The company "issued monthly press releases falsely reporting new vehicle sales and falsely touting a 'streak' of uninterrupted monthly year-over-year sales growth, when in fact, the growth streak had been broken in September 2013," the SEC said, noting that the news releases were included in the company's SEC filings.
The company, actually FCA US and its parent FCA, agreed to pay the $40 million civil penalty but did not admit or deny the SEC's findings.
In a news release Friday, the SEC said the Italian-American automaker with its U.S. headquarters in Auburn Hills, north of Detroit, also "inflated new vehicle sales results by paying dealers to report fake vehicle sales and maintaining a database of actual but unreported sales."
The database was often referred to as a “cookie jar," the SEC said.
"In months when the growth streak would have ended or when FCA US fell short of other targets, FCA US dipped into the 'cookie jar' and reported old sales as if they had just occurred," the SEC said.
The sales reporting case is also the subject of a whistleblower lawsuit filed by Reid Bigland, a 22-year company veteran who heads U.S. sales and the Ram truck brand for FCA. Bigland said the company had retaliated against him because he was cooperating with the government investigation into FCA's sales reporting. Bigland claimed FCA withheld most of his 2018 compensation as punishment and intended to use it to pay fines.
The SEC said accurately reporting sales figures is important.
“New vehicle sales figures provide investors insight into the demand for an automaker’s products, a key factor in assessing the company’s performance,” said Antonia Chion, associate director in the SEC Division of Enforcement. “This case underscores the need for companies to truthfully disclose their key performance indicators.”

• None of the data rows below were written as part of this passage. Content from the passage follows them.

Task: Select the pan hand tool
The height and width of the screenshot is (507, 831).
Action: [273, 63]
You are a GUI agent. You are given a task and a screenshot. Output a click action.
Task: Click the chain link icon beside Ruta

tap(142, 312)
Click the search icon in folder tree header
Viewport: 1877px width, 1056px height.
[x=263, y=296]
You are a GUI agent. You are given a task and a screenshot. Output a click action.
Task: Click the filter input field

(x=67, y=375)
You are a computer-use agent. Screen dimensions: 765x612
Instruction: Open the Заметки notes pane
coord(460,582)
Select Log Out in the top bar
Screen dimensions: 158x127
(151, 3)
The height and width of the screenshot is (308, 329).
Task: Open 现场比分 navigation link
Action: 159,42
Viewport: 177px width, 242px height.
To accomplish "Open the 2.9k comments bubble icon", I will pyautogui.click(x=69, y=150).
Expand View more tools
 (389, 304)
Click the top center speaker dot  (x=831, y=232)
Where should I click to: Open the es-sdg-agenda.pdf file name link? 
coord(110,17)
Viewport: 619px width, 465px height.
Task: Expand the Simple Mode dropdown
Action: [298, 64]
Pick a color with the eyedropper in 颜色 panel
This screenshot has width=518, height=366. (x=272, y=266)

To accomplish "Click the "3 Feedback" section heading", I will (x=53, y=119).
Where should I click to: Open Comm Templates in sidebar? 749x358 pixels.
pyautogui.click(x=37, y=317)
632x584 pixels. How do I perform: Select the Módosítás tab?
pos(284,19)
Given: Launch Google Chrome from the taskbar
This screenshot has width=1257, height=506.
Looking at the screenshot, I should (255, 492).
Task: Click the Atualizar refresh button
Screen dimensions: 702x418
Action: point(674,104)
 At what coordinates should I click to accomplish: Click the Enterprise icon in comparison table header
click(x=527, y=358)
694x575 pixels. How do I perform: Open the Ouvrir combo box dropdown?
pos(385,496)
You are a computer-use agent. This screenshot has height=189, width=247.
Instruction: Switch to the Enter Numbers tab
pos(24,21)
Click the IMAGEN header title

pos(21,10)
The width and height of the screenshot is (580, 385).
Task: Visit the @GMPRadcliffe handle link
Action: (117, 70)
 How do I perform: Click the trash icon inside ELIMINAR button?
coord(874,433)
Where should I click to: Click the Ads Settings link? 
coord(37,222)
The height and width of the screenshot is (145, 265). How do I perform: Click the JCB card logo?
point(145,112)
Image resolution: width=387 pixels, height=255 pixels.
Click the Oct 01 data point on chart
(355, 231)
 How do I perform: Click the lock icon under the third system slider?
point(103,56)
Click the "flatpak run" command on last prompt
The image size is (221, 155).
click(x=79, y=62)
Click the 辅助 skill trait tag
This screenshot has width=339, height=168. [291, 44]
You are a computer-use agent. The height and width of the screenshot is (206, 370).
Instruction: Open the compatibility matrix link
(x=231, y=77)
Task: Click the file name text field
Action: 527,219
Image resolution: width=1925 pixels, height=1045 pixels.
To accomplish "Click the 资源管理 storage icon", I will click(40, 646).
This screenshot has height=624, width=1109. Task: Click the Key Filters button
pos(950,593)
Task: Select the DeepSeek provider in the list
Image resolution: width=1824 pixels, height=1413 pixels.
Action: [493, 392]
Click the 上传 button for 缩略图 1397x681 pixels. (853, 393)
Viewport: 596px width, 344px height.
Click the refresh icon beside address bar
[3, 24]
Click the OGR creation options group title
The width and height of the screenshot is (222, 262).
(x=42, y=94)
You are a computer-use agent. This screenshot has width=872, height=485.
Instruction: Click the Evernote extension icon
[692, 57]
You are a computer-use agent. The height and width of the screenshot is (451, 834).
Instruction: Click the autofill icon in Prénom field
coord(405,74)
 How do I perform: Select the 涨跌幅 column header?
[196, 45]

FCA released a statement noting its cooperation.
"FCA US cooperated fully in the process to resolve this matter. The company has reviewed and refined its policies and procedures and is committed to maintaining strong controls regarding its sales reporting. The settlement requires a payment of $40 million which will not have a material impact on the financial statements of the company," the company said.
The sales issue came to light in 2016. The Free Press reported at the time that FCA was under scrutiny by the Justice Department and the SEC and that its "impressive sales streak of 75 months of consecutive sales gains actually ended in September 2013."
In his lawsuit, Bigland said he had inherited the sales reporting methodology, which had been in place since the late 1980s, and it was widely known, including by former CEO Sergio Marchionne, who died last year; and Chief Financial Officer Richard Palmer, from whom he had taken direction.
FCA announced in 2016 that it was revising its sales reporting practices, but the company also said that news media reports at the time "mistakenly suggested that potential inaccuracies in the monthly data somehow impact the integrity of FCA’s reported revenues in its financial statements."